══ Material for this exercise

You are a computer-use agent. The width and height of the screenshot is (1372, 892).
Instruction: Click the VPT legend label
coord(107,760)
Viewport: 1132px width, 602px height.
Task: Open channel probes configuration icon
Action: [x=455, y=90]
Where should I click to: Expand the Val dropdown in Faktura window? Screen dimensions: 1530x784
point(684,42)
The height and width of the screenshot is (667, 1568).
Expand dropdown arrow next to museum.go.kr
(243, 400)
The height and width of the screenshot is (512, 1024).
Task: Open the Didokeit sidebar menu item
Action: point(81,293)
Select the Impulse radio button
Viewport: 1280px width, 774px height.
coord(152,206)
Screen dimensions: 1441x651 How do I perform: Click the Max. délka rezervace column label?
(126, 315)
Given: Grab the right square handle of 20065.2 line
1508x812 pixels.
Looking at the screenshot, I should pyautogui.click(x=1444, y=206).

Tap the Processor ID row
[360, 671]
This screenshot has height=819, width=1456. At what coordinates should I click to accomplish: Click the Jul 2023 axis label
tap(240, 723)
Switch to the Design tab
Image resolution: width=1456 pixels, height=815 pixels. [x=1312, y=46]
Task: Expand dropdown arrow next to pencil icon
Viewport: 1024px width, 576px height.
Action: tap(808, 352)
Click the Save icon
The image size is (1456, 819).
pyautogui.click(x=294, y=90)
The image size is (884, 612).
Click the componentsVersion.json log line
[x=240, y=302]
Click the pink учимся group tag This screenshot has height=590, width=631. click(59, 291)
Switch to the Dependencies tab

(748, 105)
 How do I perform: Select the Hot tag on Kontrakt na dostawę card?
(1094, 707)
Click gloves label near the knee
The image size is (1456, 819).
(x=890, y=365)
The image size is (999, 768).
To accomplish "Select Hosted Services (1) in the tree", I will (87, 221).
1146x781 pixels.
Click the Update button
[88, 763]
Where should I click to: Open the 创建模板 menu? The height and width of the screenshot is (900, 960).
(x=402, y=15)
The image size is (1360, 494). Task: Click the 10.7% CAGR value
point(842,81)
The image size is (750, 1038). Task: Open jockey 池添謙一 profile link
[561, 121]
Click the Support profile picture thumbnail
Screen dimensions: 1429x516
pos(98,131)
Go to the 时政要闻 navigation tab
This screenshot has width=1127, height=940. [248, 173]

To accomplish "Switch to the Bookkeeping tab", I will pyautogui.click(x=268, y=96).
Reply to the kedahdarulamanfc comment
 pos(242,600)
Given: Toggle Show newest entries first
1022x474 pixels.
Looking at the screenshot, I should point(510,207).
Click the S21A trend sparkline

════

**Your task:**
Render the records from the line with "Click the pink" through the end of the records as a Markdown table with columns Row and Line, numbering each row and omitting blank lines.

**Response to this exercise:**
| Row | Line |
|---|---|
| 1 | Click the pink учимся group tag This screenshot has height=590, width=631. click(59, 291) |
| 2 | Switch to the Dependencies tab |
| 3 | (748, 105) |
| 4 |  How do I perform: Select the Hot tag on Kontrakt na dostawę card? |
| 5 | (1094, 707) |
| 6 | Click gloves label near the knee |
| 7 | The image size is (1456, 819). |
| 8 | (x=890, y=365) |
| 9 | The image size is (999, 768). |
| 10 | To accomplish "Select Hosted Services (1) in the tree", I will (87, 221). |
| 11 | 1146x781 pixels. |
| 12 | Click the Update button |
| 13 | [88, 763] |
| 14 | Where should I click to: Open the 创建模板 menu? The height and width of the screenshot is (900, 960). |
| 15 | (x=402, y=15) |
| 16 | The image size is (1360, 494). Task: Click the 10.7% CAGR value |
| 17 | point(842,81) |
| 18 | The image size is (750, 1038). Task: Open jockey 池添謙一 profile link |
| 19 | [561, 121] |
| 20 | Click the Support profile picture thumbnail |
| 21 | Screen dimensions: 1429x516 |
| 22 | pos(98,131) |
| 23 | Go to the 时政要闻 navigation tab |
| 24 | This screenshot has width=1127, height=940. [248, 173] |
| 25 | To accomplish "Switch to the Bookkeeping tab", I will pyautogui.click(x=268, y=96). |
| 26 | Reply to the kedahdarulamanfc comment |
| 27 |  pos(242,600) |
| 28 | Given: Toggle Show newest entries first |
| 29 | 1022x474 pixels. |
| 30 | Looking at the screenshot, I should point(510,207). |
| 31 | Click the S21A trend sparkline |